THE TASK: Restate word for word the entries below, starting with the line with "For every named target in this 1280×1990" and continuing through the line with "Single Day Subscription". Include both of those lines and no others.

INFORMATION SHOWN:
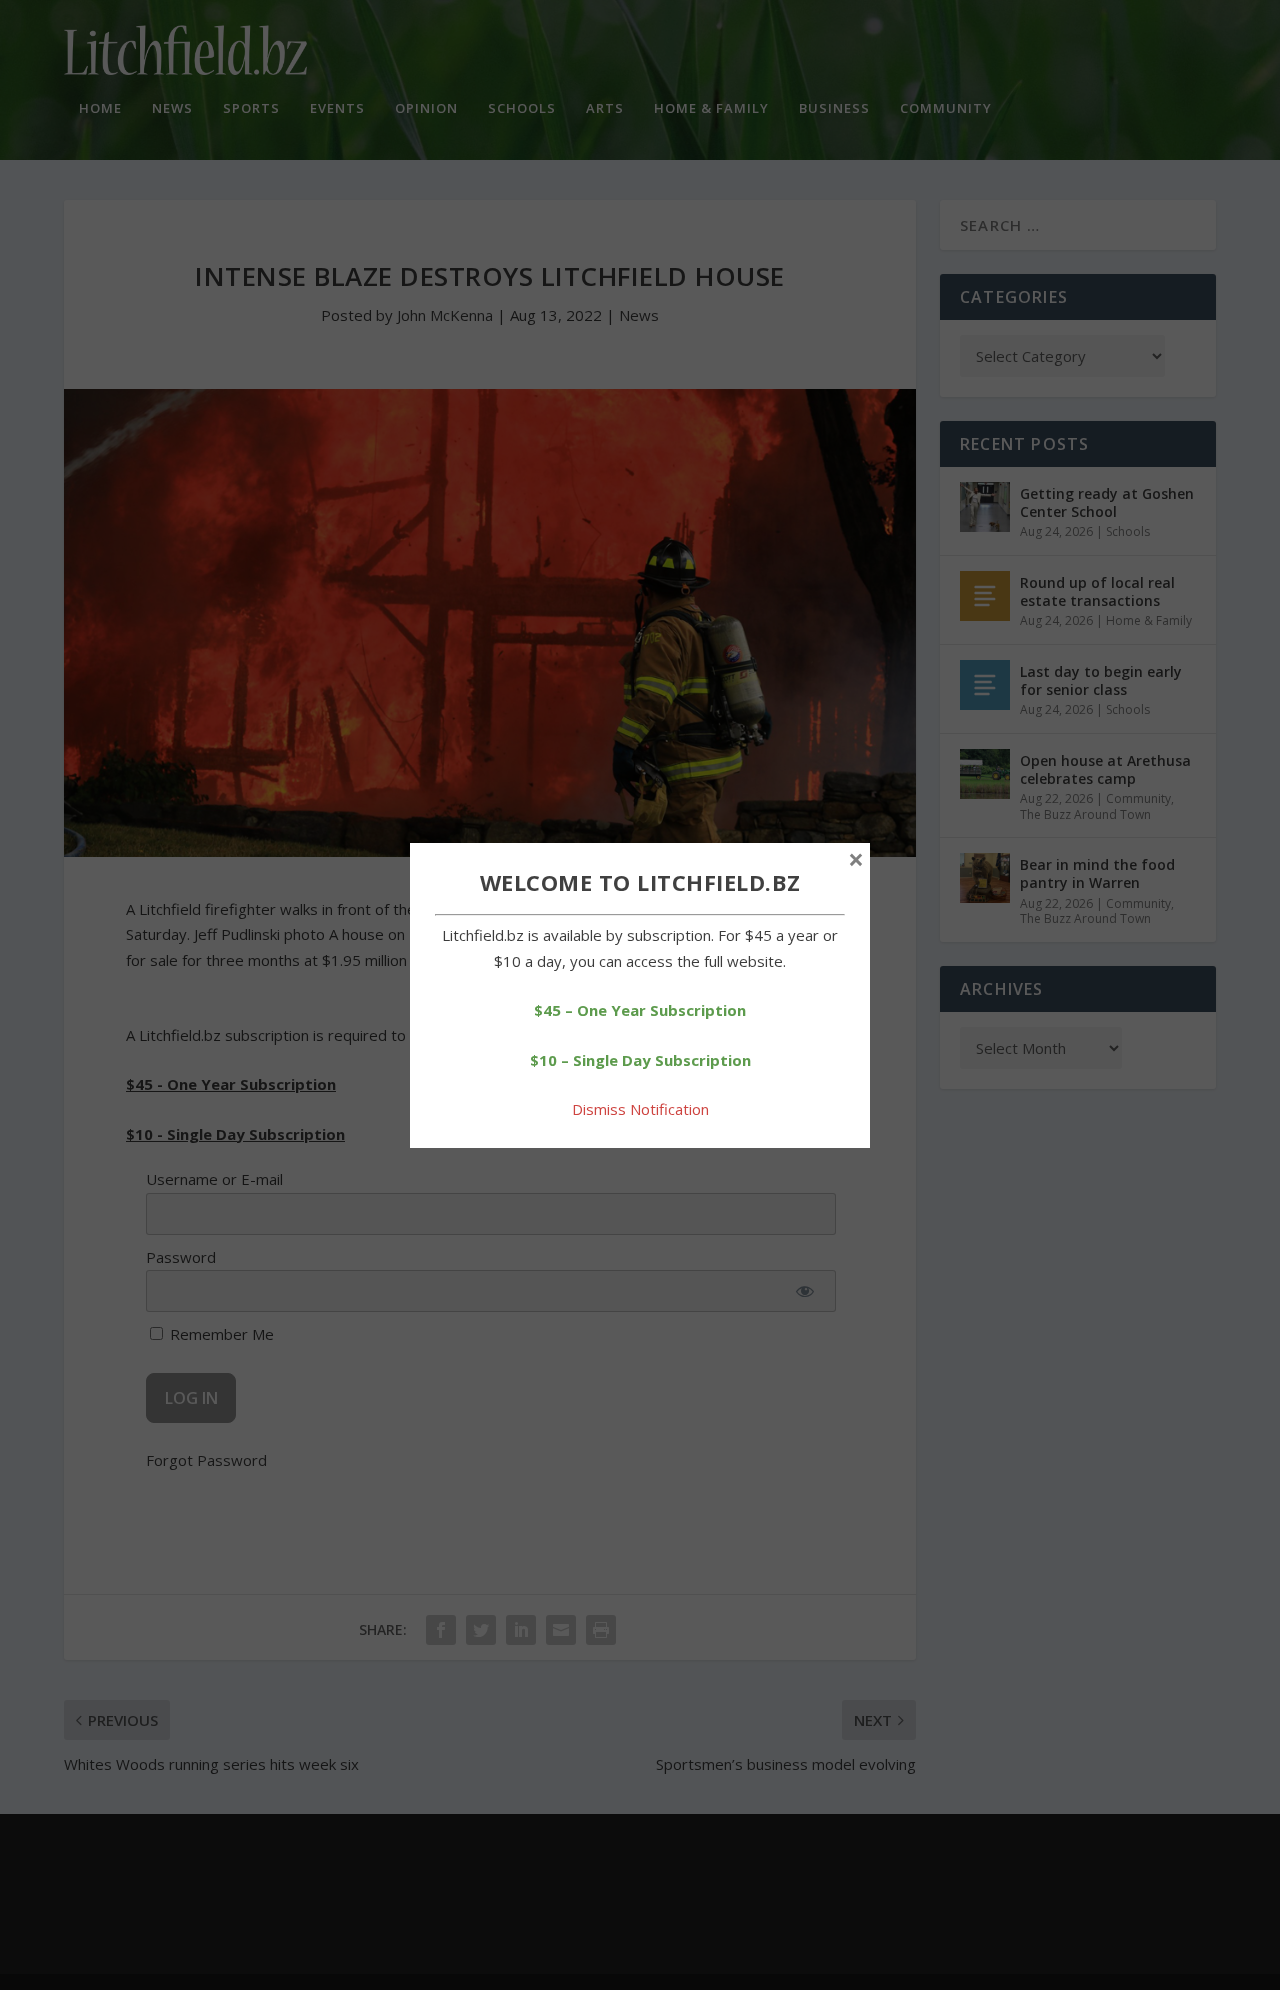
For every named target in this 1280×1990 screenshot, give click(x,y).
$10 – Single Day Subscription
---
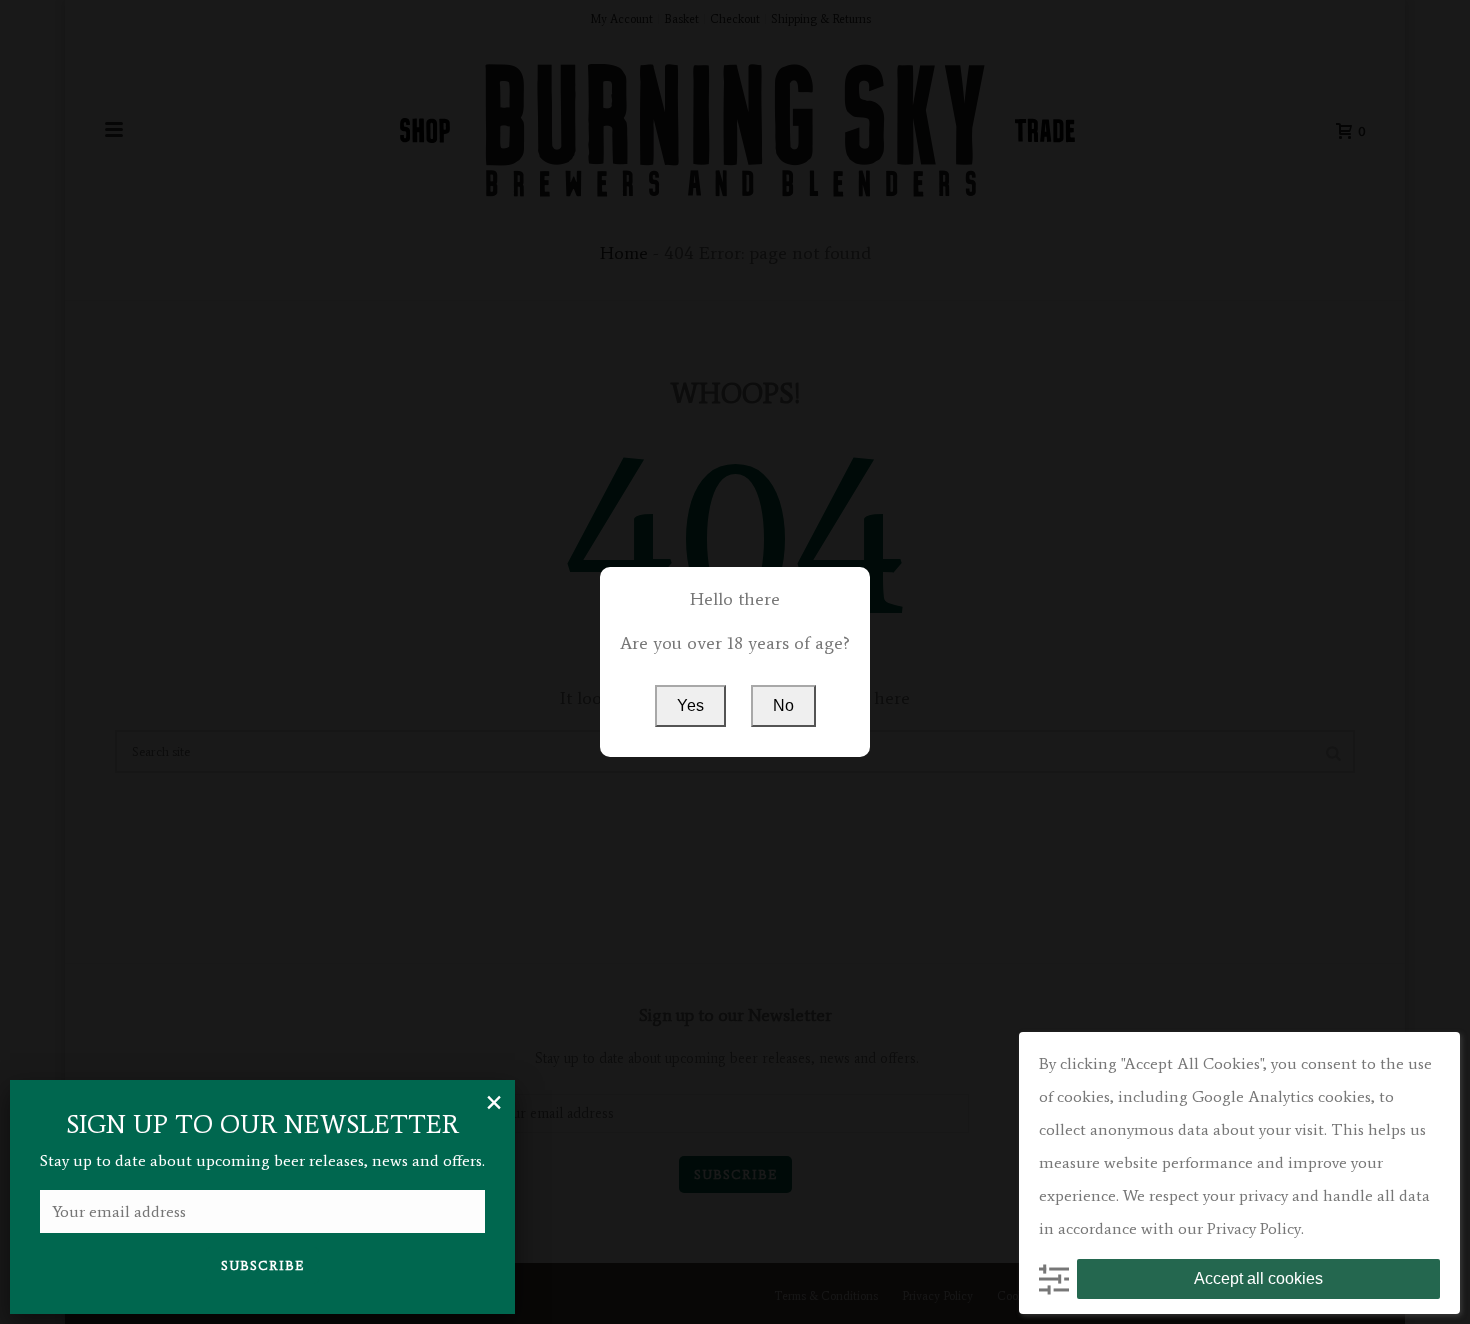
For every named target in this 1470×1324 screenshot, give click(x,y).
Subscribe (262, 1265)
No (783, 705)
* * *
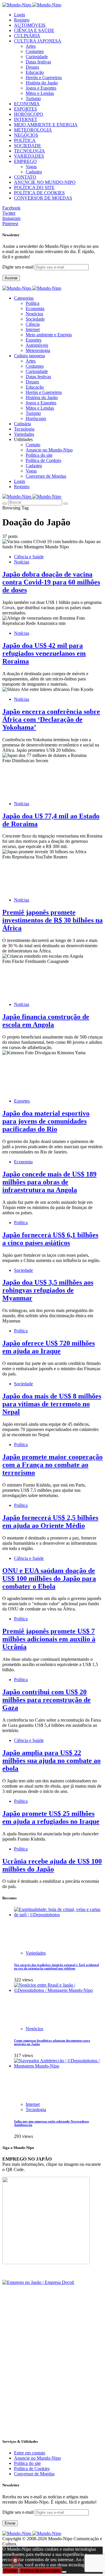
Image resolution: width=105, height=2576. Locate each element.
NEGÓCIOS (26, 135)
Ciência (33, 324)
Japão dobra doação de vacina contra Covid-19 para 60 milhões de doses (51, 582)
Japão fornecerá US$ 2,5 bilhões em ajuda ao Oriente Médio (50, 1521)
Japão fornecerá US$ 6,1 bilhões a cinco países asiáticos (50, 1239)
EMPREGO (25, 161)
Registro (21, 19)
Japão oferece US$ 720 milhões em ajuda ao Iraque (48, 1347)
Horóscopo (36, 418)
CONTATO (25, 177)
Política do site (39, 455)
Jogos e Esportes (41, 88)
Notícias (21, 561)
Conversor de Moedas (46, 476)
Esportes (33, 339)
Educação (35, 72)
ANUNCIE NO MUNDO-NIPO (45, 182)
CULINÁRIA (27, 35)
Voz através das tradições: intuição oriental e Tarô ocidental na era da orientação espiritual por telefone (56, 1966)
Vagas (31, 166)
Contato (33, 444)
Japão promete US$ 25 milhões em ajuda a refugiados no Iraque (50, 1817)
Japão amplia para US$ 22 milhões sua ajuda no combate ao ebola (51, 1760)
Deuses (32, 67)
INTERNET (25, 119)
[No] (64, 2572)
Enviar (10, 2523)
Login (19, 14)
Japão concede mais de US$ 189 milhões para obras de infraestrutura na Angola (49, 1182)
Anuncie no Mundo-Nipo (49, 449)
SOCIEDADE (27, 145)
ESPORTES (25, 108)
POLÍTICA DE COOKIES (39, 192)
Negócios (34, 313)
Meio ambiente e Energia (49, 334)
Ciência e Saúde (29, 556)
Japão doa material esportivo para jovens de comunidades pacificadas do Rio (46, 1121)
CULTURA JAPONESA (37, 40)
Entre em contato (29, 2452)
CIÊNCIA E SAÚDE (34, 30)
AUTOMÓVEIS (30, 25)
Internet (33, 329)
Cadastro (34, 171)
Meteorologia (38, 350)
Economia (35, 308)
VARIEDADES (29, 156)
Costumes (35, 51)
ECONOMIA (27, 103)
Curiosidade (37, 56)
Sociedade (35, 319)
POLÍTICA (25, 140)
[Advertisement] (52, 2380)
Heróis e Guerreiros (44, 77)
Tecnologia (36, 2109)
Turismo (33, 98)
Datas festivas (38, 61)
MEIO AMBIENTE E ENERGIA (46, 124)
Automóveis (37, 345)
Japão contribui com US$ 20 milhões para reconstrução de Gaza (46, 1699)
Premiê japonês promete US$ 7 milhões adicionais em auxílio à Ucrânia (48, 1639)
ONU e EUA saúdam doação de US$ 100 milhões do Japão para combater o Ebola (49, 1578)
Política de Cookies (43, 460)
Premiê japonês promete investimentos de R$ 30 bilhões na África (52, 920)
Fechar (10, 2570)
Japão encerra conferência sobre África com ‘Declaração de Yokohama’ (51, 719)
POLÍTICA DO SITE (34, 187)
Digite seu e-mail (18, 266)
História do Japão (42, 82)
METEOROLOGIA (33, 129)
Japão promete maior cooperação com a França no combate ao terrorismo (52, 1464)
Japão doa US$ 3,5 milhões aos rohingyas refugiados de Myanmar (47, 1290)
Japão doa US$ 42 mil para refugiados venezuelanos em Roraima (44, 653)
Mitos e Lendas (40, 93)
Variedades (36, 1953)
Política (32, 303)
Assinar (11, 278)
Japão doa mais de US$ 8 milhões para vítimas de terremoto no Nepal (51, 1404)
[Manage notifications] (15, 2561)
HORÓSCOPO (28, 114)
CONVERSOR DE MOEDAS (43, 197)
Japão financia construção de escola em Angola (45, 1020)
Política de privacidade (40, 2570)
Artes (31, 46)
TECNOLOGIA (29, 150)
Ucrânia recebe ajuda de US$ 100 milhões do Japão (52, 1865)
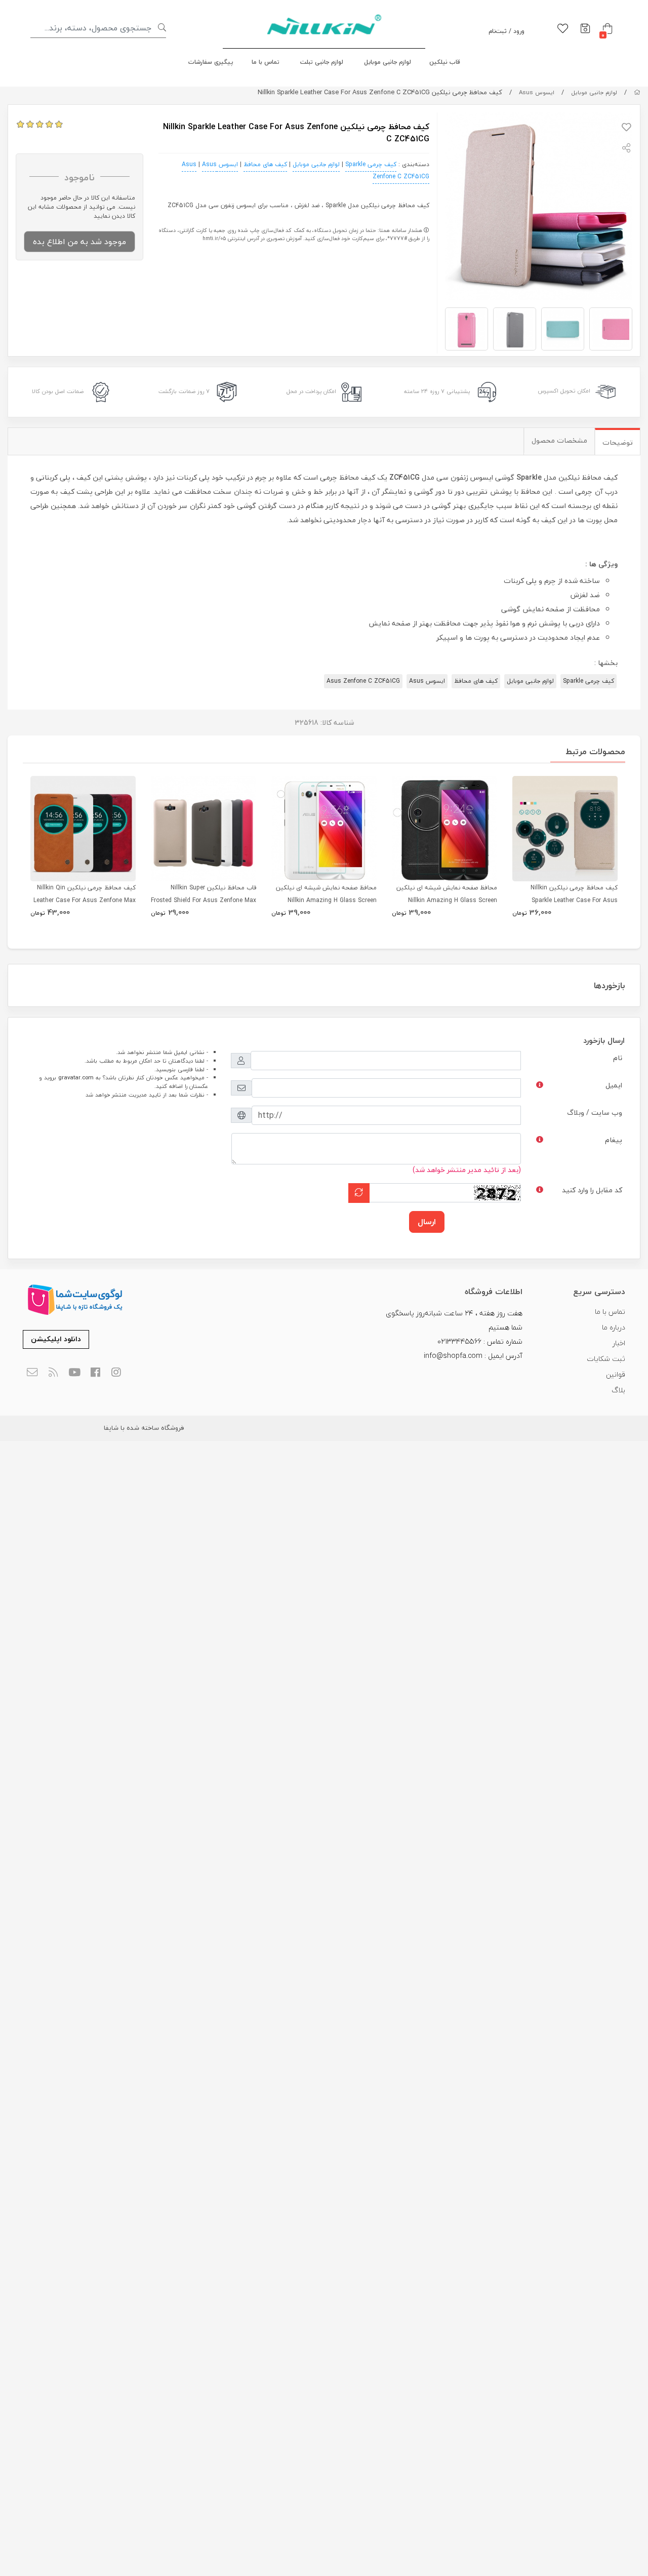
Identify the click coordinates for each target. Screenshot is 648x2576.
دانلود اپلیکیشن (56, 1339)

THE ANSWER:
For every named target in this 1280×1990 screenshot, give click(x,y).
$10 – Single Day Subscription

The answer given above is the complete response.